> Data shown:

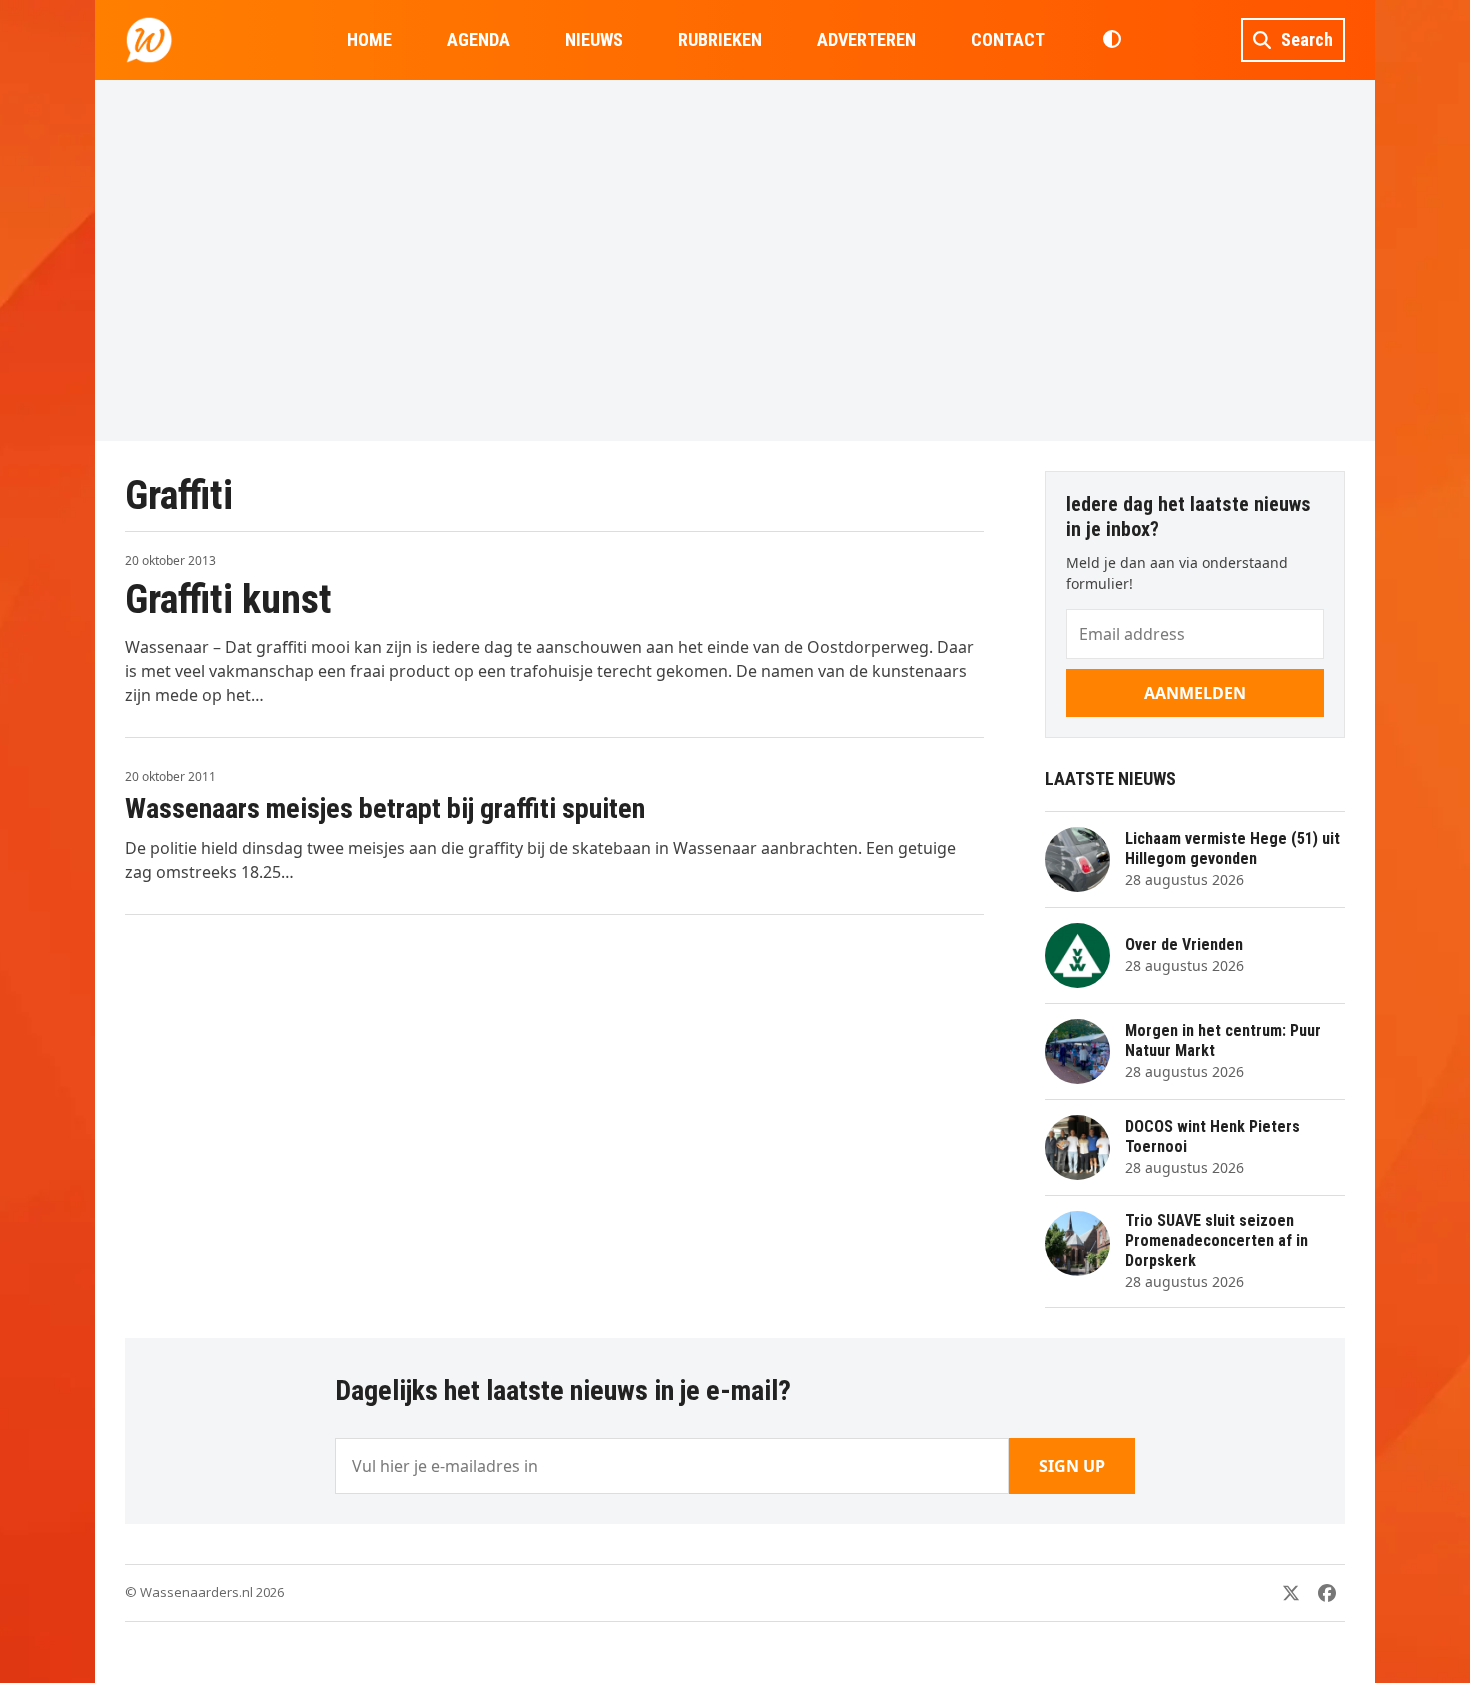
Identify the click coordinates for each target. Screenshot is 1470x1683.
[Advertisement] (735, 260)
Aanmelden (1195, 693)
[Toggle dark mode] (1111, 40)
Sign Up (1072, 1466)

> Task to carry out: The required output is each line above restated verbatim, with all images omitted.

> Reply:
Identify the click coordinates for each target. Screenshot is 1470x1683.
[Advertisement] (735, 260)
Aanmelden (1195, 693)
[Toggle dark mode] (1111, 40)
Sign Up (1072, 1466)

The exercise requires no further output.